Saturday, December 11, 2021

Portraits: What is Missing?

I enjoy viewing the public artwork in my city and while traveling.  To display creativity and beauty invites or encourages us to do the same: be creative in our thoughts; search for beauty in others.  We try to connect, to recognize something familiar.

While on a recent trip, I was stopped by several forms of artwork: pieces of tile arranged to reveal a Dutch nobleman; people dressed in black and red to silhouette the face of Marilyn Monroe; and a figure seated in a Sukhasana pose.

What makes up who we are?

Each of these art objects draw upon individuals (tiles, people, strips of metal) to form the whole.  Similar to a jigsaw puzzle, a missing piece would cause the image to be unfinished, incomplete, not whole. Remember what it was like to get to the end of the puzzle and discover one piece was missing?!

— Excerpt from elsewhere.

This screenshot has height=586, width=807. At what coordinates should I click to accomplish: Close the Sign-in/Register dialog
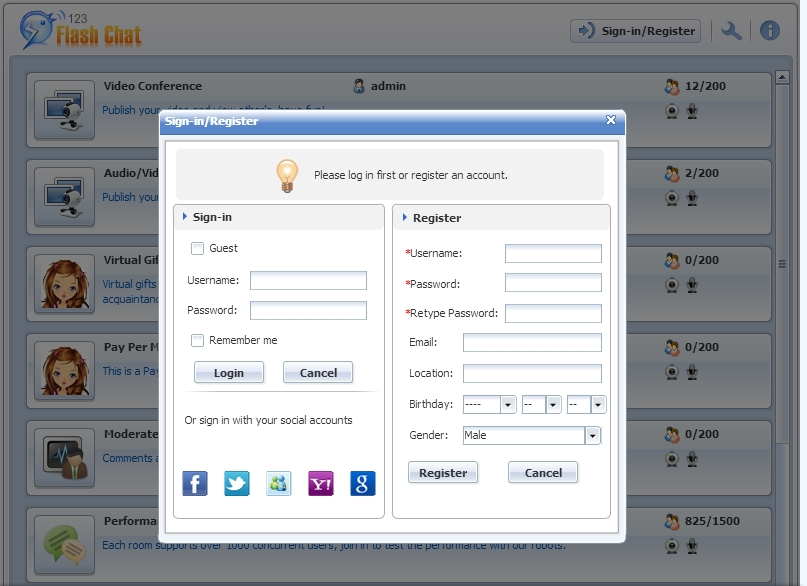click(611, 120)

Is that what it is like when a loved one dies, moves away, or leaves us when there is a disagreement?  We feel separated, unfinished, incomplete, not whole.

Can we look beyond our first impressions?
(See what makes up the black and red marks,
click on image to enlarge)


I wonder if that is also true when we do not explore our assumptions about others, our conclusions about their intentions, or how we no longer see how they have changed?  We remain unfinished, incomplete, not whole.

If we focus only on the individual tiles or people in the Dutchman and Marilyn portraits, we lose the ability to see the image that is created when we come together.  Or, maybe we are locked inside the shell of what we believe: a hollow cavern that imprisons us by our thoughts.

Is there more to us than our outer shell?

This doesn't mean that we must give up our values and what is important to us.  Instead, we are invited to share what makes us unique -- while at the same time, listen and accept what is important and unique about the other person.  What binds us together is the Spirit that created and infused us with beauty.  Our goal is to seek the Both-And of the unique individuals we are and the beauty created when we come together.

May we seek out what or who is missing is our lives and learn to cherish our ability to see the whole.